In the year 1979, there came upon this great land a plague. It brought great sorrow to our canine companions only to be vanquished by vaccination and diligence on the part of our unsung heroes—the veterinarians of the kingdom.

The army of veterinarians labored hard, and they were rewarded for their efforts. Many of them purchased new chariots and refurbished their castle moats and dungeons with the spoils of war gained from their battle with the evil parvovirus. Three decades have passed, and the plague of parvovirus has become nothing in the eyes of those in the kingdom who had not lost family members in those hours of travail.

Now, long after that battle ended, those noble warriors for truth, justice and the good fight to stamp out canine and feline disease find it harder to maintain their castles and feed their families. Fewer people in the kingdom seek the services of their veterinarian protectors and their powerful weapons.
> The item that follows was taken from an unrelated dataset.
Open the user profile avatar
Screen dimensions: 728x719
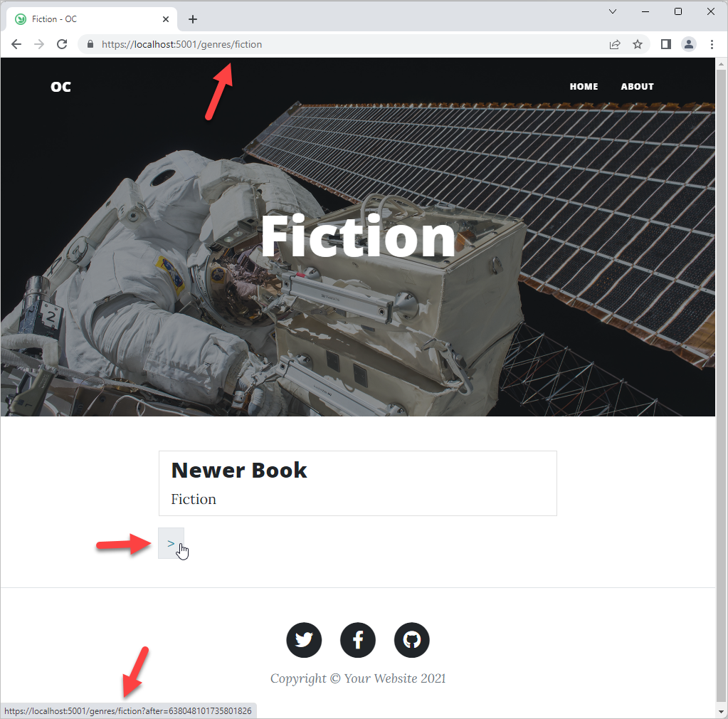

Our nation's citizens abandoned the old ways

Now, the number of citizens choosing between fodder for their livestock and bread for their families and who still seek this protection fell to one in 20. Then it fell to one in 10 and now, the specter of as many as one in five abandoning the armor of vaccination appears on the horizon. To make matters worse, with the millennium having passed without the dire consequences our wizards predicted, a different and diffident disarmament has been ordered by the will of the populace.

Not so long ago, three in 10 of those medical cases dealing with the skin were caused by our foe the flea. Many of our canine and feline allies suffered because of these blood-sucking enemies.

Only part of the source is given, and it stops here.